Extrait fourni -

Après Seul & Seule (M.E.O, 2024), un roman troublant et cruel sur la solitude, Michel Ducobu revient à la poésie avec le recueil de poèmes L’ombre de l’aube*. C’est comme une délivrance d’une réalité tragique pour retrouver la joie du rêve, du mystère, de la beauté, de l’indicible de la vie. Lucidité, cruauté, ironie en prose, sensibilité, exaltation, magie, réflexion en poésie.
Michel Ducobu met en tête de son superbe recueil un poème emblématique, Itinéraire, un véritable art poétique qui rappelle ses maîtres en poésie, Rimbaud et Baudelaire. Il y crayonne l’image du Poète, un Orphée avec sa lyre enchantée, un naufragé, un albatros baudelairien, un « scribe sauvage ». Il l’exhorte à plonger dans la mer, symbole de la vie, à y puiser ses vivres, à « sculpter vigoureux et têtu son itinéraire », à le graver en « mots profonds et forts » sur « des pages impatientes », témoignage de « ses combats d’écluses et de barrages », à faire de l’aventure de sa vie un chant orphique, « une musique majuscule d’images magiques ».
Voilà donc son credo poétique qui affirme sa confiance dans la beauté, l’insolite, la profondeur, la force, la musique de la haute poésie qu’il ne trahit jamais. Les poèmes Mon fleuve, Poète pour, La règle, Une page à une autre, Nagori du dernier jour s’enchaînent de manière à représenter l’image du poète, accompagné de solitude, appuyé au bâton de noisetier à la recherche de la source, de la matière à modeler en « forme de miracle » pour l’immortaliser de même que tout artiste, soit-il potier, peintre, sculpteur.

Consigne 1 - Dans l'extrait, remplacez « bâton de noisetier » par « bâton de chêne » et recopiez le passage qui va de « Voilà donc son » à « potier, peintre, sculpteur. ».
Consigne 2 - Convertissez en liste JSON de chaînes les lignes du listing, de la ligne contenant « Image resolution: width=625 » à la ligne contenant « click(x=852, y=328) », ces deux lignes incluses. Faites une chaîne par ligne et omettez les lignes vides.

Matériel d'exercice -
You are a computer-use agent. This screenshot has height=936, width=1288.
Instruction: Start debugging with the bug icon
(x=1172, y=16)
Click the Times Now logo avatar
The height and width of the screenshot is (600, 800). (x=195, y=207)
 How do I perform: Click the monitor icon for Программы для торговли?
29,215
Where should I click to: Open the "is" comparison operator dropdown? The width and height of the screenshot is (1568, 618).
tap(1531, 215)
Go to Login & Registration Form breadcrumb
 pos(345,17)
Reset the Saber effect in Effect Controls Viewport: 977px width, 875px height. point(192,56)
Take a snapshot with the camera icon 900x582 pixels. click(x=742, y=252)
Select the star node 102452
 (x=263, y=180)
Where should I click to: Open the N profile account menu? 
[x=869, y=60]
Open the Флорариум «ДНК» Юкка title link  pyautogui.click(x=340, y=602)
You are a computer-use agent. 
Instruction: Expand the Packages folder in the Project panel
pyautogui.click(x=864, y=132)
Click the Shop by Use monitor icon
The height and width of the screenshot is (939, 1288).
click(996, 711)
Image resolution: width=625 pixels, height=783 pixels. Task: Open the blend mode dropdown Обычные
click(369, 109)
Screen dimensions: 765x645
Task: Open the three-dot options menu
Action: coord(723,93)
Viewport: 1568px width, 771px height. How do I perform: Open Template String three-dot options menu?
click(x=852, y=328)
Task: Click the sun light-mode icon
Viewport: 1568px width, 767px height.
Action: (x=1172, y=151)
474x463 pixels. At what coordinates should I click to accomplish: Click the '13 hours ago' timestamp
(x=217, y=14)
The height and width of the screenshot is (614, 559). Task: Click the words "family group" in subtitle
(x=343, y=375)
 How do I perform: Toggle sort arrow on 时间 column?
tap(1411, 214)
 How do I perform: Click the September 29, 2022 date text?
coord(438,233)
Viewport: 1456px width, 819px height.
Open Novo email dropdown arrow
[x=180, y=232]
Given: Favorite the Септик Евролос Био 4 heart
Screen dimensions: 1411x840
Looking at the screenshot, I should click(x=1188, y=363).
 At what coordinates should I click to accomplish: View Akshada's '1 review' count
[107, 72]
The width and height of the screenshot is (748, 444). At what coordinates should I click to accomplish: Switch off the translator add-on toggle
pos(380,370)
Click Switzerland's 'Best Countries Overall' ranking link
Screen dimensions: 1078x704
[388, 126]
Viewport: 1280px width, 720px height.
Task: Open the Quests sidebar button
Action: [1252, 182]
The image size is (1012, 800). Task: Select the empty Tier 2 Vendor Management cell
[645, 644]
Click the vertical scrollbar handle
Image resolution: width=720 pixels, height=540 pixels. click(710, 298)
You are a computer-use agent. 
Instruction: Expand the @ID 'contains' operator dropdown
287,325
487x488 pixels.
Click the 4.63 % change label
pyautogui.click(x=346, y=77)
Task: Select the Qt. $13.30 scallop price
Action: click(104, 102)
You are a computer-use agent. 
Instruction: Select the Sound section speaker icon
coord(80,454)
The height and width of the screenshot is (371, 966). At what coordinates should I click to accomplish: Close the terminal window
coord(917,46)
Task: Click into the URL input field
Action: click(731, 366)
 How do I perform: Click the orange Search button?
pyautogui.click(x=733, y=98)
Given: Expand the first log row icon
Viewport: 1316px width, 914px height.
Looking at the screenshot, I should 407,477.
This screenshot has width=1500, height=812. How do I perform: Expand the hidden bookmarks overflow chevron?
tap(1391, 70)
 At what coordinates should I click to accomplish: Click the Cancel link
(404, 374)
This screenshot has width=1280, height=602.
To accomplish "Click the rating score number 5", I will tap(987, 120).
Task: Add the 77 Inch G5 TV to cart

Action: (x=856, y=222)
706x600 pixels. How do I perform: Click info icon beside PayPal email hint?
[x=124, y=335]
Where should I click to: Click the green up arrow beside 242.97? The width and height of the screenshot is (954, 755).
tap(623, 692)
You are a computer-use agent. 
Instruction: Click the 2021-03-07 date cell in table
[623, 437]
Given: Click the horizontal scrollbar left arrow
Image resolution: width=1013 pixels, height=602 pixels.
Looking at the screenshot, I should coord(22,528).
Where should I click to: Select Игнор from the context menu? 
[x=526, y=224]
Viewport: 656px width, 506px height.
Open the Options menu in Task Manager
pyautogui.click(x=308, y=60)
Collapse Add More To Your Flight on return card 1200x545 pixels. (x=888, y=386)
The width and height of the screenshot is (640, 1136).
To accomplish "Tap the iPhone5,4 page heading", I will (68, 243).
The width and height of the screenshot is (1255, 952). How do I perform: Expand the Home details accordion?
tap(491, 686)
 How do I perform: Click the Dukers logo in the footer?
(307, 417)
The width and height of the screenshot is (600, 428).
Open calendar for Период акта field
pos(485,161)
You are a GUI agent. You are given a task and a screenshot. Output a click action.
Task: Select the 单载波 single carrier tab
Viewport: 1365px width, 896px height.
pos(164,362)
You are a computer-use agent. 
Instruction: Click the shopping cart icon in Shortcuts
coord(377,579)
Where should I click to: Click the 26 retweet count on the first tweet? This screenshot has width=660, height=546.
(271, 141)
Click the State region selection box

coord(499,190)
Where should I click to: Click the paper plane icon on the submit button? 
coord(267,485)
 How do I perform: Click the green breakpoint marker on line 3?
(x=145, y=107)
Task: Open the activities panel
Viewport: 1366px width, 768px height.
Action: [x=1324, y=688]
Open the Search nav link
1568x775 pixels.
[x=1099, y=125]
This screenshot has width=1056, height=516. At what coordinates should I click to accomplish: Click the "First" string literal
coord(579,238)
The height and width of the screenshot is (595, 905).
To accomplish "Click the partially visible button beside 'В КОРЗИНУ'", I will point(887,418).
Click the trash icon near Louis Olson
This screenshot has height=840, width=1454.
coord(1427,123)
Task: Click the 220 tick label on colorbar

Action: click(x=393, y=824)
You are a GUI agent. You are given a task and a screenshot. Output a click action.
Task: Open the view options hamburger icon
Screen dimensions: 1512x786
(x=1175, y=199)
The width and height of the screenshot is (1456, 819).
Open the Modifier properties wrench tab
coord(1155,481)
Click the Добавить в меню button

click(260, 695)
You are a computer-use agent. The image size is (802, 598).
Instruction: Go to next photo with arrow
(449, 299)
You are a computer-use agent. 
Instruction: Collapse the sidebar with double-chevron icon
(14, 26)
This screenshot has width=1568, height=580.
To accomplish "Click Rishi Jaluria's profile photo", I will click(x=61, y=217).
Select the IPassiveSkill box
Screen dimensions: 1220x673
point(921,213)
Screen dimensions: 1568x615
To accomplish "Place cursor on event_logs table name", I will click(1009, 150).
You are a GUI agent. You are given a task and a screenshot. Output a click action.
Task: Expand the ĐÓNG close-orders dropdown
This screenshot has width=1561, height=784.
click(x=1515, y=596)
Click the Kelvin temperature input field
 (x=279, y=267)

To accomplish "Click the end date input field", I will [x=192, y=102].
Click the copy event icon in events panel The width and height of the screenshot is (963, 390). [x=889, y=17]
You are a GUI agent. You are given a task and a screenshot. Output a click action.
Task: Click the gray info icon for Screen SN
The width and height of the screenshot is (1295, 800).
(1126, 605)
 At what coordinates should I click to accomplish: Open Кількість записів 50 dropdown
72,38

Réponse complète 1 -
Voilà donc son credo poétique qui affirme sa confiance dans la beauté, l’insolite, la profondeur, la force, la musique de la haute poésie qu’il ne trahit jamais. Les poèmes Mon fleuve, Poète pour, La règle, Une page à une autre, Nagori du dernier jour s’enchaînent de manière à représenter l’image du poète, accompagné de solitude, appuyé au bâton de chêne à la recherche de la source, de la matière à modeler en « forme de miracle » pour l’immortaliser de même que tout artiste, soit-il potier, peintre, sculpteur.

Réponse complète 2 -
[
  "Image resolution: width=625 pixels, height=783 pixels. Task: Open the blend mode dropdown Обычные",
  "click(369, 109)",
  "Screen dimensions: 765x645",
  "Task: Open the three-dot options menu",
  "Action: coord(723,93)",
  "Viewport: 1568px width, 771px height. How do I perform: Open Template String three-dot options menu?",
  "click(x=852, y=328)"
]